PTAB Issues Rare Grant of Rehearing and Clarifies Scope of Joinder
Monday, March 30, 2015

In a rare decision granting a petitioner’s request for rehearing, a twice-expanded panel of the Patent Trial and Appeal Board (PTAB or Board) reversed its earlier decisions denying institution of the inter partes review (IPR) proceeding and joinder with the petitioner’s earlier IPR proceeding. In doing so, the Board clarified that it is permissible to allow joinder of additional grounds by the same party. Target Corp. v. Destination Maternity Corp., Case IPR2014-00508 (PTAB, Sept. 25, 2014) (Green, APJ) (Fitzpatrick, APJ, dissenting). 

After filing an initial IPR petition in 2013, Target filed a second IPR petition after the § 315(b) one-year bar date had run.  The second petition, however, was filed within one month of the Board’s institution of the first IPR proceeding and was accompanied by a Motion for Joinder with that earlier proceeding.  In response to the Board’s concern with the issue of timing and potential effect on the existing schedule, the petitioner filed a Motion to Limit the Petition to simplify the issues presented and thereby facilitate joinder and minimize the burden on the patent owner. The petitioner’s new grounds focused on a foreign publication, which the petitioner contended was known to the patent owner and which had been requested from the patent owner in connection with federal court discovery, but which was withheld from the petitioner until after the first IPR petition had been filed and the § 315(b) bar date had posted.

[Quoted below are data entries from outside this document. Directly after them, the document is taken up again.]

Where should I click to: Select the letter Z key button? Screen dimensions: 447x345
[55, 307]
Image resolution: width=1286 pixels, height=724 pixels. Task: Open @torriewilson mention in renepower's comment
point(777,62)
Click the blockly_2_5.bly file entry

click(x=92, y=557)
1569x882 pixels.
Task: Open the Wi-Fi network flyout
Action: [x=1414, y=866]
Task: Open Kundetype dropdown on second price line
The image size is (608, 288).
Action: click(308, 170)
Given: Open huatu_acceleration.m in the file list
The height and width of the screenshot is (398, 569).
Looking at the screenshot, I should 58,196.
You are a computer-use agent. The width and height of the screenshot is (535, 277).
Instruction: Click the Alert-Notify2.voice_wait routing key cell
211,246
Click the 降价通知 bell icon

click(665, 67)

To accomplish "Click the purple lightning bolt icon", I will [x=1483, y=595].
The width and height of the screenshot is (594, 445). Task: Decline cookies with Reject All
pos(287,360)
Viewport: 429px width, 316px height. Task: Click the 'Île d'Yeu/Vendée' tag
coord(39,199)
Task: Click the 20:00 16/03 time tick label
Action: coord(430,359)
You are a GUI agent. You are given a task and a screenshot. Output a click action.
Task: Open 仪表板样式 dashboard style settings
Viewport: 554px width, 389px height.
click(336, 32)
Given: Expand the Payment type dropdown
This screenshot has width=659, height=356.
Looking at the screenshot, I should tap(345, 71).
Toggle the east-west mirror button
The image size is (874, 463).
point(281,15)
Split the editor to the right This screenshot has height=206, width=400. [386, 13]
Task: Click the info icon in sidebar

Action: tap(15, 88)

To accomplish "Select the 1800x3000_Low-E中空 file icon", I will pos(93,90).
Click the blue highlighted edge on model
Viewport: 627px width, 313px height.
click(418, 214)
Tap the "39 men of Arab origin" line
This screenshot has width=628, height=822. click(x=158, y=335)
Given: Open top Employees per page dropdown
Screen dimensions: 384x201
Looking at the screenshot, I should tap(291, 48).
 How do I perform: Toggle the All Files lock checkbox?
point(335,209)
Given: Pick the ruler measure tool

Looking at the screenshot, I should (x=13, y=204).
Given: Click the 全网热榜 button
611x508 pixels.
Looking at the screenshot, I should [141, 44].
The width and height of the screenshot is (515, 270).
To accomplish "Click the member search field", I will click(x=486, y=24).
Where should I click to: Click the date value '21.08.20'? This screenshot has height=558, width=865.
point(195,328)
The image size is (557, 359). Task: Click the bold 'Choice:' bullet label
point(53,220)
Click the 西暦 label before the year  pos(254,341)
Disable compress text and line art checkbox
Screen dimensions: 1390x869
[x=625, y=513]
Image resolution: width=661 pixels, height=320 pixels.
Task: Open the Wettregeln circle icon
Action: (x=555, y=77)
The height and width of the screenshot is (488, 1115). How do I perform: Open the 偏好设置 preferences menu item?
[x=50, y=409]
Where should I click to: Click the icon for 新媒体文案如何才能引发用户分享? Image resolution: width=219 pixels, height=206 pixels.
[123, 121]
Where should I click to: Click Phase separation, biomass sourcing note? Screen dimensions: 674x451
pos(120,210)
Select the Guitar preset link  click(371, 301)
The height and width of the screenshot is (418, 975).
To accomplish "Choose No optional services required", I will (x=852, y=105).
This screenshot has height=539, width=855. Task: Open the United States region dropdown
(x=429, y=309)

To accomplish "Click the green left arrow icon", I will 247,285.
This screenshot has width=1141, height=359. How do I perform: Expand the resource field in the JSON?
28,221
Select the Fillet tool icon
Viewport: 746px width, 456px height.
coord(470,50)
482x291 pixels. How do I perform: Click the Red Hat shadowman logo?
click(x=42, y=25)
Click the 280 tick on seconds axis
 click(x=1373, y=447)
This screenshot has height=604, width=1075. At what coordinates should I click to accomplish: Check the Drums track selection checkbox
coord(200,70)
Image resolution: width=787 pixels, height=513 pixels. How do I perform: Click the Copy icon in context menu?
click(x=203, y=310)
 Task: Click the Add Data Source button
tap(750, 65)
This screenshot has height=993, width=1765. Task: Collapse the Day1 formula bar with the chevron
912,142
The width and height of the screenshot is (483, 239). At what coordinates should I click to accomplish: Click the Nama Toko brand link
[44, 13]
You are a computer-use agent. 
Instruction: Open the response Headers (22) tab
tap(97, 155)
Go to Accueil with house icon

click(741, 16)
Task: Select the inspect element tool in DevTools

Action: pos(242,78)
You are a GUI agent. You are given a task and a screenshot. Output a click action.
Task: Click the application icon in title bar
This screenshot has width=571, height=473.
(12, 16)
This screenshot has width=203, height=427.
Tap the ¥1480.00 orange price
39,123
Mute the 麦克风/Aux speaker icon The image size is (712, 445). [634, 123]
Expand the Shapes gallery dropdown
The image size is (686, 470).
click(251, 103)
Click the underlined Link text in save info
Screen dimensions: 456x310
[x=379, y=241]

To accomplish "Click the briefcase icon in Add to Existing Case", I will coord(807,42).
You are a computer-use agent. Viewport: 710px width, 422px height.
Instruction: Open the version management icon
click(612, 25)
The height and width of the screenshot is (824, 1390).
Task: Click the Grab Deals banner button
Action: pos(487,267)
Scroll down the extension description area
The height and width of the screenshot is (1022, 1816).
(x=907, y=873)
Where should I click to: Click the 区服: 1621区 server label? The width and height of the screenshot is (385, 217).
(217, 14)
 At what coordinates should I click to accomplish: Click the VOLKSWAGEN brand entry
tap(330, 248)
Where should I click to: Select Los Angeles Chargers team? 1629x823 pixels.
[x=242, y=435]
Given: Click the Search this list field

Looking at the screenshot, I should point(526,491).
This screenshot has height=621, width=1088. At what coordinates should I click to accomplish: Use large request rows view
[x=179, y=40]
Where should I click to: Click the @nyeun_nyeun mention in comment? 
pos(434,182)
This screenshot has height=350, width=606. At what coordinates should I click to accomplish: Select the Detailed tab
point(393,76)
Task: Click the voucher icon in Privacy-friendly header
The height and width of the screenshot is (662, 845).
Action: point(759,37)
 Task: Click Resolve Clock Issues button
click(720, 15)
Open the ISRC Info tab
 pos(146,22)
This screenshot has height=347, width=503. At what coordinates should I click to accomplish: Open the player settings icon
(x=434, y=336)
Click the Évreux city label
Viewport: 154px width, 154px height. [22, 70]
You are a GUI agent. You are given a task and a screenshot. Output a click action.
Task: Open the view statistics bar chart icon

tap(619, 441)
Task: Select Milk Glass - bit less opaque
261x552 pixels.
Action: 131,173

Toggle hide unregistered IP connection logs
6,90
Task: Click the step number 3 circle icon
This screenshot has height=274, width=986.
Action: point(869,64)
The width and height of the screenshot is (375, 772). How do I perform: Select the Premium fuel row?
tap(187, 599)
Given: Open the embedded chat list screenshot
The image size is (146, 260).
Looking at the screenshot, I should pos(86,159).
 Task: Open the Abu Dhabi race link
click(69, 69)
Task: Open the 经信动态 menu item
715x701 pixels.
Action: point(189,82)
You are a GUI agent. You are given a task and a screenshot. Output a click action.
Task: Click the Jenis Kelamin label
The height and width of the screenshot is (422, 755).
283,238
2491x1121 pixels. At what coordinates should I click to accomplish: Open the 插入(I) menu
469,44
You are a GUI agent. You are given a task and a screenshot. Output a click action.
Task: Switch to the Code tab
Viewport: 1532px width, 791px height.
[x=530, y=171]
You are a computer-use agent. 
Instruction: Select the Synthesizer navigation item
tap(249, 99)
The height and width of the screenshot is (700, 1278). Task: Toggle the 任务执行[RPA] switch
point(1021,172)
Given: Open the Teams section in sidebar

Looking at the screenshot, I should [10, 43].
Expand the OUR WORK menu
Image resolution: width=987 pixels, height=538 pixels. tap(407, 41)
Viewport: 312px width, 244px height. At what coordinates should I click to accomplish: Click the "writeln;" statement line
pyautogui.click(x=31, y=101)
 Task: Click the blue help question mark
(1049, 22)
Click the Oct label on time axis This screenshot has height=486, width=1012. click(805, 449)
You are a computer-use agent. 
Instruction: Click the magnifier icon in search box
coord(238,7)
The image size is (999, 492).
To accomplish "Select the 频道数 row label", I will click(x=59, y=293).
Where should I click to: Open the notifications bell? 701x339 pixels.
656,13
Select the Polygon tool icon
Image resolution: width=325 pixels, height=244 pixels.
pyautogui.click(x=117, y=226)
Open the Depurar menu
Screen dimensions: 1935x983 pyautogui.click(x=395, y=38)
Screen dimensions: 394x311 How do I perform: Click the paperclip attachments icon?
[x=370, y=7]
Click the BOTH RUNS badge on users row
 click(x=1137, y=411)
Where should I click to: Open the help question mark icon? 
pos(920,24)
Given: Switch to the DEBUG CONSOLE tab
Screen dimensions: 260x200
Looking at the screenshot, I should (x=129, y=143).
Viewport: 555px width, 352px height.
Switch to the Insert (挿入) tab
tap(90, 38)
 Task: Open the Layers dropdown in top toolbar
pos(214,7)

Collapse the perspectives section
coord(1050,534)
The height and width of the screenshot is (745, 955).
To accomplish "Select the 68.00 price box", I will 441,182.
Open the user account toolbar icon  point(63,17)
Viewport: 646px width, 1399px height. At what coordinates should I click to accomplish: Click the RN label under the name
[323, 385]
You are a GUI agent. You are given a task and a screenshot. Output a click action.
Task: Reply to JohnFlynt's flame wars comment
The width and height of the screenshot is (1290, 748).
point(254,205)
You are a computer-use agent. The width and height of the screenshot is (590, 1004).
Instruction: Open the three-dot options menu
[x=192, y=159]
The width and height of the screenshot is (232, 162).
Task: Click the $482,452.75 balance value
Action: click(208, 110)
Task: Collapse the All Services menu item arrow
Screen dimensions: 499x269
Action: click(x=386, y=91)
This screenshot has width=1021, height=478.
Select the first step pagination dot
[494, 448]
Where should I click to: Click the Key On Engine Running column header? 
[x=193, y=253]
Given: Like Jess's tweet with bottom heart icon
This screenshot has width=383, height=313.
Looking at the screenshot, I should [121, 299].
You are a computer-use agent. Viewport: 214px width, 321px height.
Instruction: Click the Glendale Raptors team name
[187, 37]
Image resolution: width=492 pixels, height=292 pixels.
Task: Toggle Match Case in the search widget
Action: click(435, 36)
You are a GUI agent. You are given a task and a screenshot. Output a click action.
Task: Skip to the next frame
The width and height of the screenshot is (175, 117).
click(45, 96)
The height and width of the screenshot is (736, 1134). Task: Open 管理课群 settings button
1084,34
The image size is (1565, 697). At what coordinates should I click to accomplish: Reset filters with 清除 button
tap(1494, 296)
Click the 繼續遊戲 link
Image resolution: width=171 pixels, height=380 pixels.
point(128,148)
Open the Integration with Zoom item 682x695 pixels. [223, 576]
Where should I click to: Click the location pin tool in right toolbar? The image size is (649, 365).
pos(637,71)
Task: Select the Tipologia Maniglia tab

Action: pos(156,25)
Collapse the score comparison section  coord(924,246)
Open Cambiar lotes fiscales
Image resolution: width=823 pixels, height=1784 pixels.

In initially denying joinder, the Board construed the controlling statute, 35 U.S.C. § 315(c), and reasoned that because Target was already a party to the earlier-filed IPR proceeding, it could not be joined to that proceeding.  The denial of joinder resulted in the petition being time-barred under § 315(b).

In granting the rehearing request, the expanded panel of the Board agreed with the petitioner that the initial denial of joinder was based on an “erroneously narrow interpretation” of the joinder statute. According to the majority, the joinder statute allows the director to join “any person who properly files a petition under § 311 [i.e., the statue authorizing inter partes review].”  Since § 311 only excludes the patent owner from filing an IPR petition, the majority reasoned that Congress had only excluded the patent owner and not a petitioner in an already instituted review proceeding. The Board, noting that the word “any” in the statute may be defined as “one or more without specification of identification,” explained it was unclear why Congress would have used “any person” in the joinder statute if it meant to exclude joining the same petitioner to an instituted IPR. 

The dissent—which consisted of the three members of the initial panel—argued that majority’s decision essentially rewrote two subsections of § 315, read past the most relevant provision of the Congressional Final Committee Report of the America Invents Act, misinterpreted “ambiguous” statements by a single member of Congress (Senator Kyl), relied on non-binding prior Board decisions, and relied on the Board’s rules and the Office Patent Trial and Practice Guide instead of the binding federal statute. The dissent further argued that the majority read § 315(c) as if it granted discretion for the Board to act in any way not expressly prohibited by the statute, but it interpreted the statute instead to grant discretion for the Board to act only in ways that are stated expressly in the statute.  The stage may now be set for the U.S Court of Appeals for the Federal Circuit to weigh in on the issue.